Takich sprzętów mogą placówce pozazdrościć lekarze z całej Europy. – Mikroskopu o takich parametrach nie ma żaden inny szpital w Polsce, podobnie w przypadku wideomikroskopu–podkreśla Artur Kozioł, od lipca dyrektor Wojewódzkiego Szpitala Specjalistycznego.
Ta kosmiczna technologia trafiła do oddziału neurochirurgicznego, który powstał tu w kwietniu. – Mikroskop daje powiększenie do 110 razy. Te parametry pozwolą na skrócenie czasu operacji – mówi dr. n. med Emilia Sołtan, ordynatorka oddziału. Urządzenie z aptekarską umożliwi zszycie mikroskopijnych naczyń nerwowych pacjenta i zmniejszy ryzyko powikłań. – Z kolei wideomikroskop wykorzystuje technologię 3D. Posłuży nam w leczeniu chorób kręgosłupa, na przykład w dyskopatii, ale też w operacjach głowy– zaznacza pani doktor.

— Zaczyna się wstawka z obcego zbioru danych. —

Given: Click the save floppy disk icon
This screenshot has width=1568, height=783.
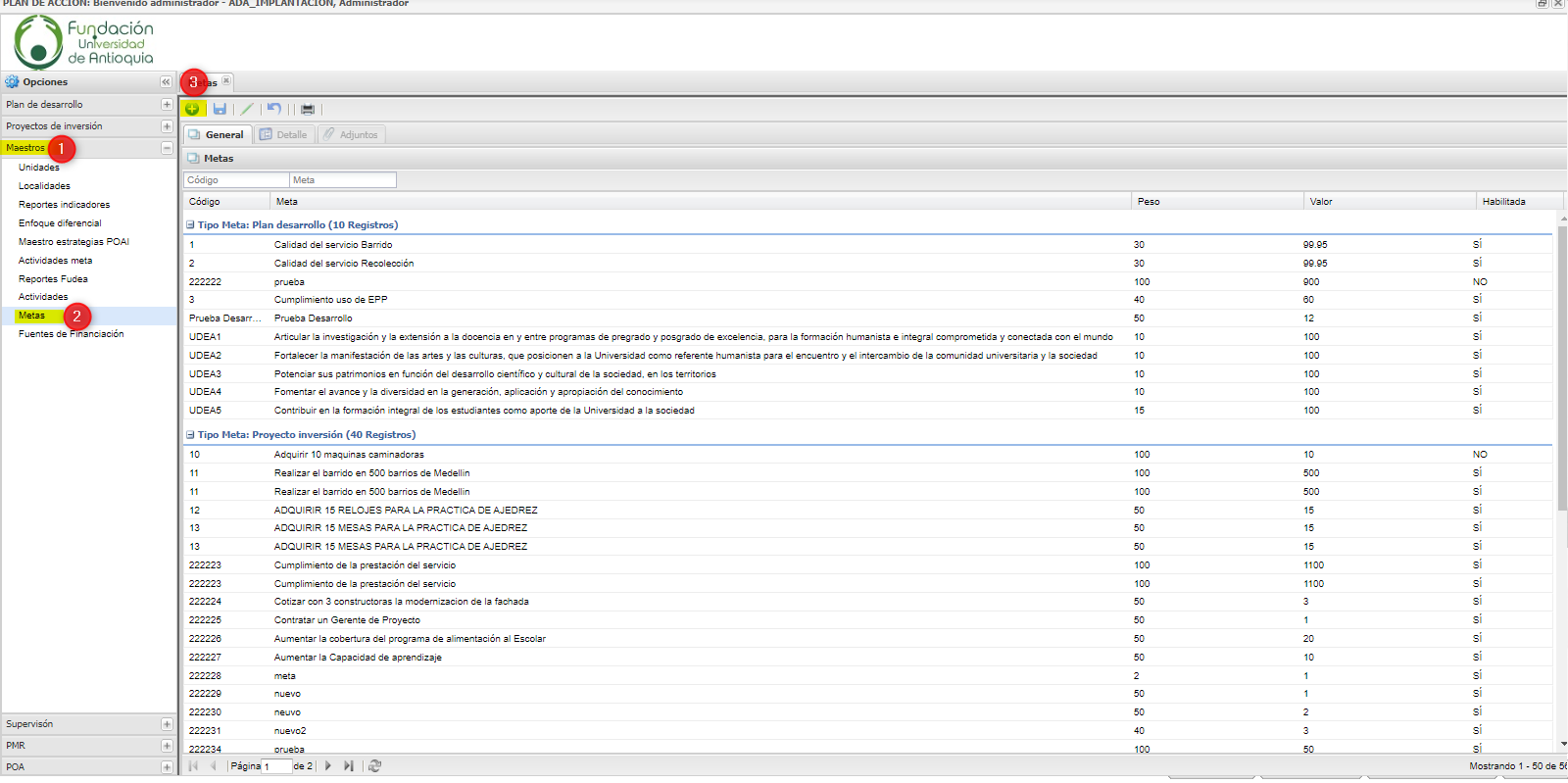Looking at the screenshot, I should click(x=220, y=109).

Od kwietnia specjaliści wykonali już ponad 340 operacji, również tych usunięcia nowotworów rdzenia i kręgosłupa. – Specjalizujemy się też w leczeniu bólu. Stosujemy nowoczesne metody, m.in. implementacji przezskórnej–precyzuje Sołtan. We wtorek przy użyciu nowych mikroskopów lekarze dokonali po raz pierwszy zabiegu mikrodekompresji naczyniowo–nerwowej u pacjentki z neuralgią trójdzielną.
– To choroba z dokuczliwym bólem głowy, takim strzelającym jak prąd. Większość chorych reaguje na leki, ale 10 proc. kwalifikuje się do operacji. Wcześniej w bialskim szpitalu takich możliwości nie było– zwraca uwagę pani ordynator.

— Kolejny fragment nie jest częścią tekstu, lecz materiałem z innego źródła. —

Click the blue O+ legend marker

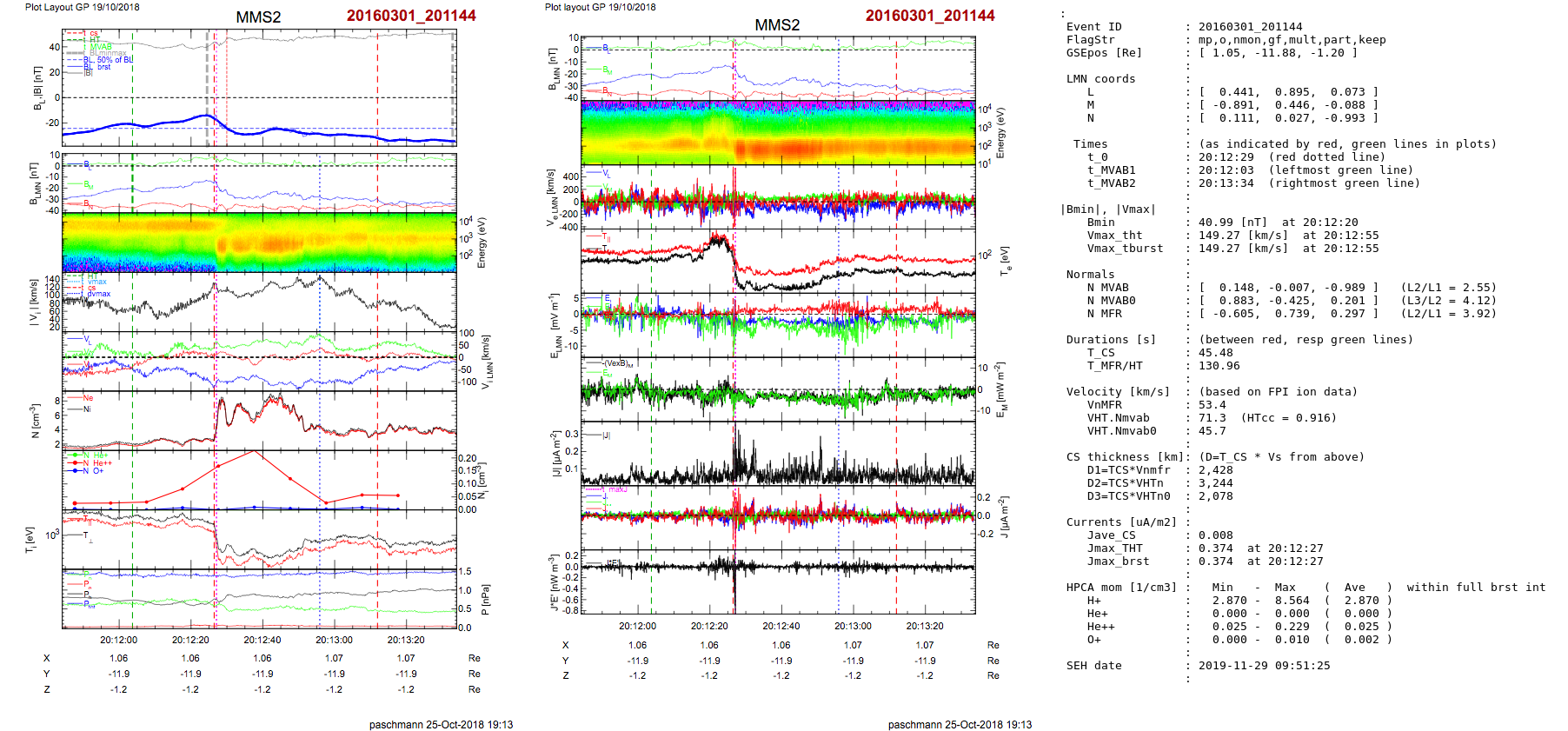point(76,471)
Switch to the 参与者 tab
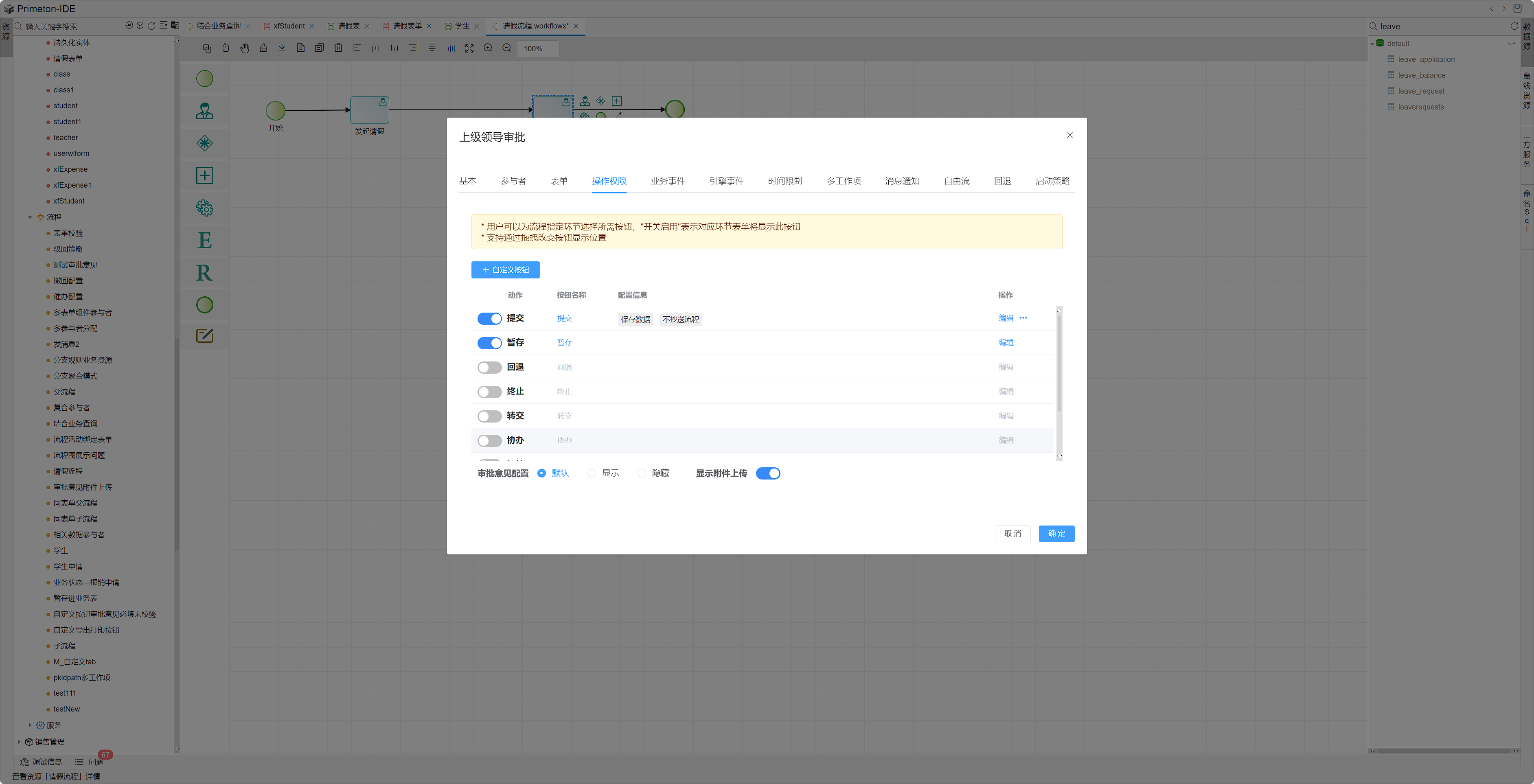The width and height of the screenshot is (1534, 784). click(513, 181)
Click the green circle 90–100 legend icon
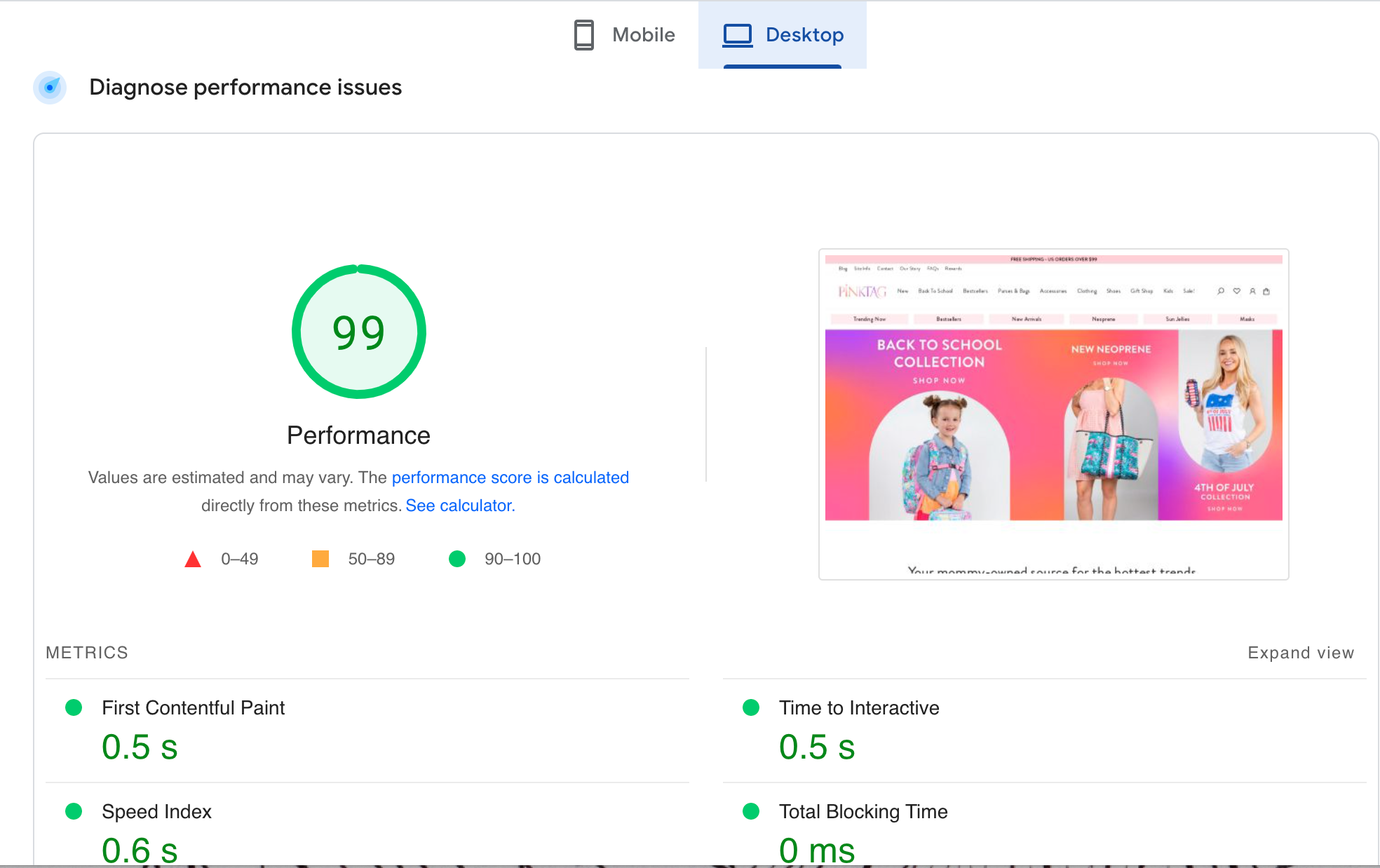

Lekarzy z Białej Podlaskiej podpatrywali przy tym specjaliści z Izraela czy Japonii. – Dzięki zakupionym sprzętom, nasz szpital staje się teraz ośrodkiem szkoleniowych do kształcenia neurochirurgów z całego świata. Liczymy, że w przyszłości będą u nas rezydenci, bo skompletowanie kadry było trudne–przyznaje Sołtan.

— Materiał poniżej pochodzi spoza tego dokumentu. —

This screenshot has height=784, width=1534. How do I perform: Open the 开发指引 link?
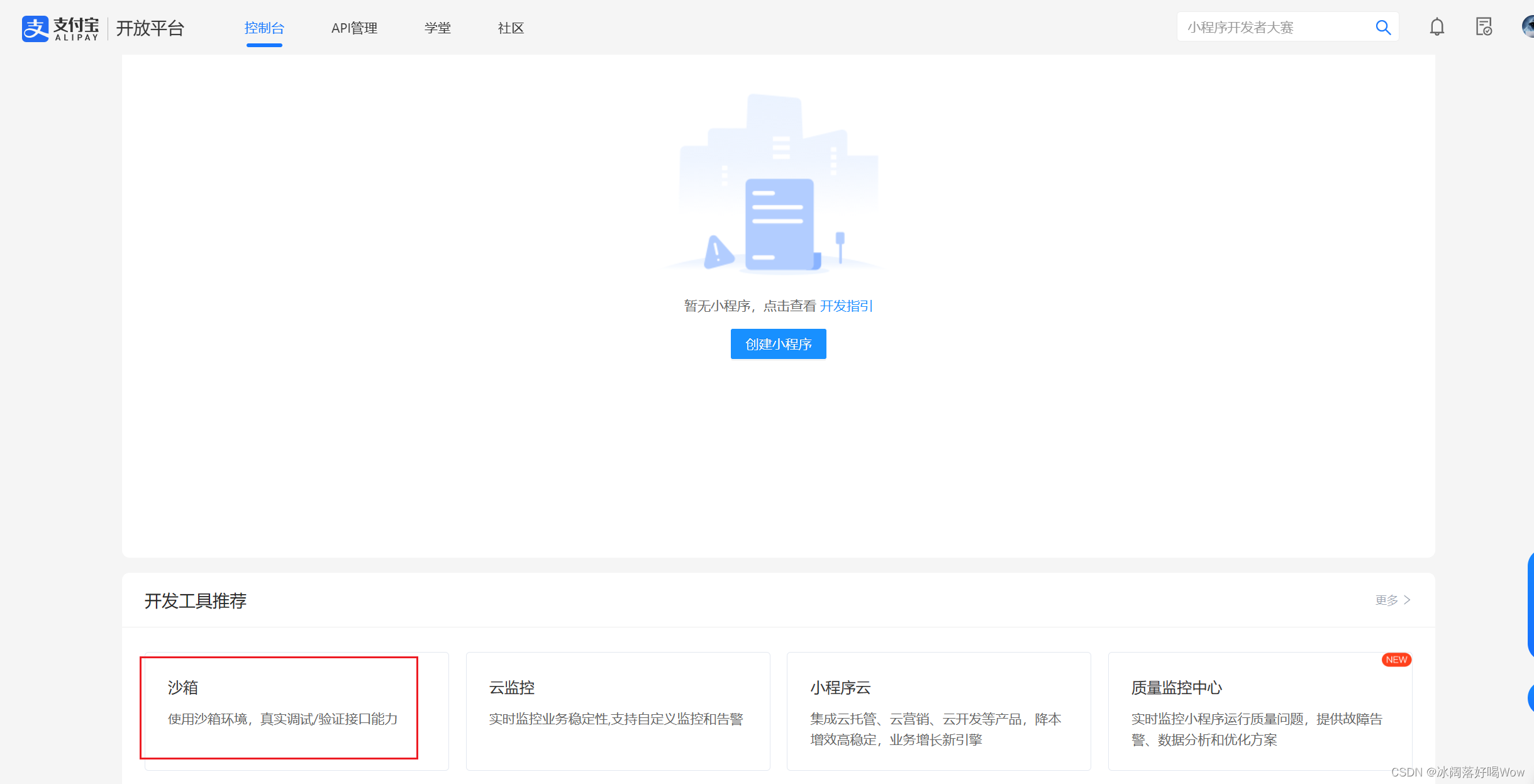846,306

Z kolei, dyrektor prognozuje, że pacjentów na oddziale nie zabraknie. – Społeczeństwo województwa się starzeje. Widzimy wzrost osób korzystających z poradni. Udzieliliśmy w tym roku 1600 porad, z tego 30 proc. kwalifikuje się do zabiegów. Szacujemy, że na oddziale będziemy rocznie przyjmować ok. 1 tys. pacjentów– zapowiada Kozioł. Zapisy odbywają się, póki co bez kolejek.
Mikroskopy kosztowały 4 mln zł i placówka zakupiła je ze środków własnych.